→ What this task involves: Please write out each entry that follows, keeping it exactly the same.

→ Dataset records:
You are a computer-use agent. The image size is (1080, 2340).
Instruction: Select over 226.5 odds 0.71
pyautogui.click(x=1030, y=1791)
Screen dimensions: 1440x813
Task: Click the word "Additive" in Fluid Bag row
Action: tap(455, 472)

→ Solution:
You are a computer-use agent. The image size is (1080, 2340).
Instruction: Select over 226.5 odds 0.71
pyautogui.click(x=1030, y=1791)
Screen dimensions: 1440x813
Task: Click the word "Additive" in Fluid Bag row
Action: tap(455, 472)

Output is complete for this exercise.